- **Activity**:
Every line of the data below that holds the string "computer" needs to be reported.

- **Dataset entries**:
:::

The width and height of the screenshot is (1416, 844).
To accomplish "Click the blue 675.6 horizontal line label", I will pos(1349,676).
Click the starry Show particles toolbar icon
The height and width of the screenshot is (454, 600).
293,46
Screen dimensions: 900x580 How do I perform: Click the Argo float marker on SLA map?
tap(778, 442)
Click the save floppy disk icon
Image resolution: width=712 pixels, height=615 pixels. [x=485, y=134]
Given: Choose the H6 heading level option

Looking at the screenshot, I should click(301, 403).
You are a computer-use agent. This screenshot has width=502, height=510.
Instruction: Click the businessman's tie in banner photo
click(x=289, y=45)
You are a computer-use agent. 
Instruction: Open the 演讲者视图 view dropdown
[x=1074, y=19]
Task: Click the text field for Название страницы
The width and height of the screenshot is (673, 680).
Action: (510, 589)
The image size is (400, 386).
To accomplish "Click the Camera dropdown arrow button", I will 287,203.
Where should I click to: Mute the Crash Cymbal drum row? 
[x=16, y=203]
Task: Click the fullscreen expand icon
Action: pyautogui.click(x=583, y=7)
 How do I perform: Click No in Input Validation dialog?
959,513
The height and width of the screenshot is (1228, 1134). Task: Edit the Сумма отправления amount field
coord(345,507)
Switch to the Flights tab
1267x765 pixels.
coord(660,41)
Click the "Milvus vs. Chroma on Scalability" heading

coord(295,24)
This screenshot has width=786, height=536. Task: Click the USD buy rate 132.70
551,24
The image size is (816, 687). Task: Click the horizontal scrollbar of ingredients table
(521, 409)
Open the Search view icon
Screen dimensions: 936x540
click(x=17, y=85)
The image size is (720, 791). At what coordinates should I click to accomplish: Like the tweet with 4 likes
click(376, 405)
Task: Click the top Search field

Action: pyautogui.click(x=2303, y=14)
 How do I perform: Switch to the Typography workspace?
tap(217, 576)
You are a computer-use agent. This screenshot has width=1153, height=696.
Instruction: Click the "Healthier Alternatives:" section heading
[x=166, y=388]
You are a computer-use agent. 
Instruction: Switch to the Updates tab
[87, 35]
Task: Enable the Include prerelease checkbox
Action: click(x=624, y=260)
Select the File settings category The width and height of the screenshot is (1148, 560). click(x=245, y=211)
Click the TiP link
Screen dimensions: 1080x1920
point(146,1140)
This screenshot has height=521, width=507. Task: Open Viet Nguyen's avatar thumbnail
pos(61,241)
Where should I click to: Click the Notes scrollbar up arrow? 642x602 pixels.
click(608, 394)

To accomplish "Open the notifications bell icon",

:::

- **Result below**:
You are a computer-use agent. This screenshot has width=502, height=510.
You are a computer-use agent. 
You are a computer-use agent. This screenshot has width=1153, height=696.
You are a computer-use agent. 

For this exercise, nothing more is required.